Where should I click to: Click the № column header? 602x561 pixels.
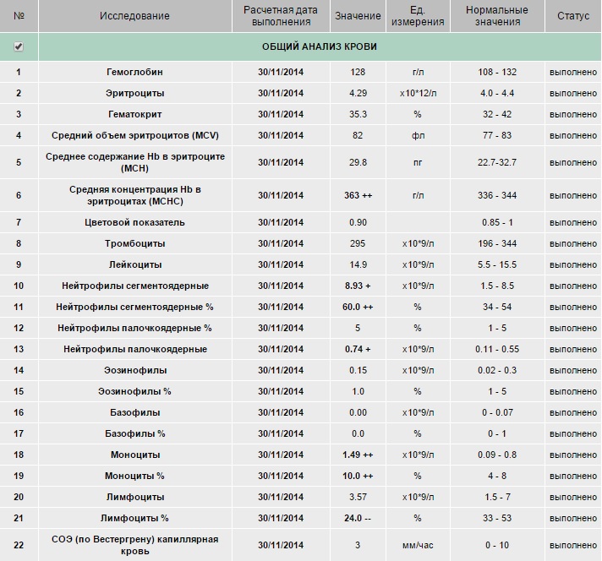coord(19,16)
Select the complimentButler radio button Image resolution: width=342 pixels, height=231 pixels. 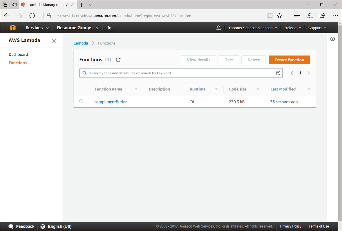81,101
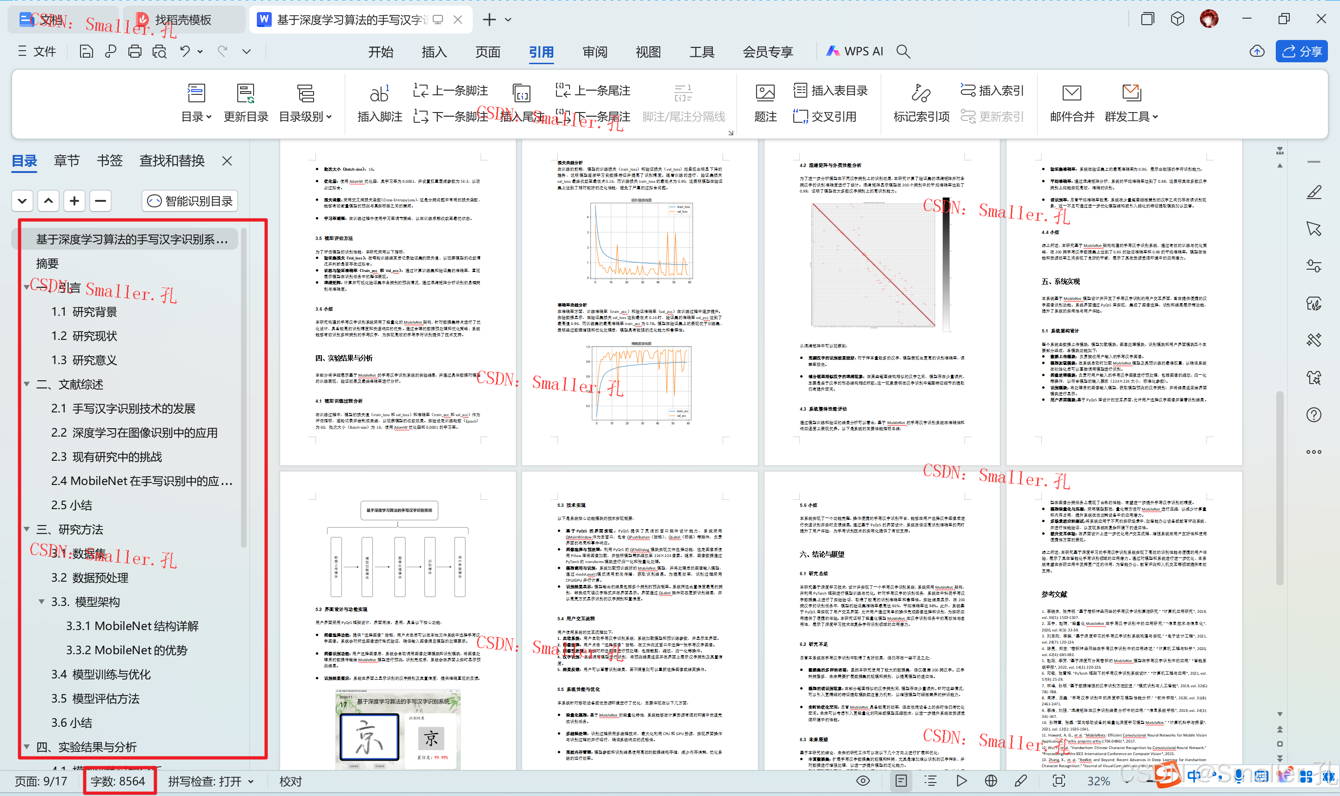This screenshot has height=796, width=1340.
Task: Click the 分享 share button
Action: tap(1301, 51)
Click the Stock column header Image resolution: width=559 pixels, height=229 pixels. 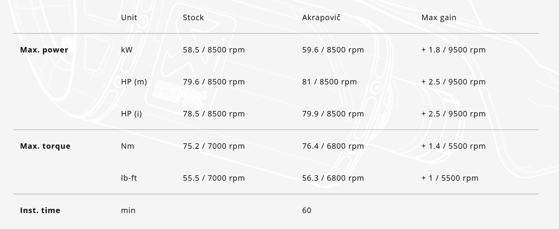(193, 18)
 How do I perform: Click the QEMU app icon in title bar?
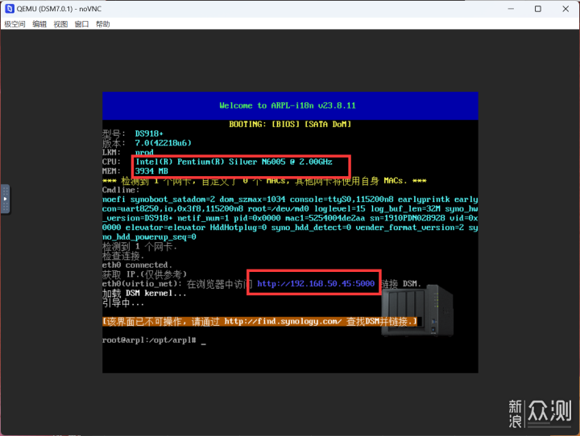8,8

## What to do
Can you change "title bar" to "menu bar" in everything from the line containing "How do I perform: Click" down through the end of the data, keeping all else the same and leaving the pictures out of your answer?

## Solution for this task
 How do I perform: Click the QEMU app icon in menu bar?
8,8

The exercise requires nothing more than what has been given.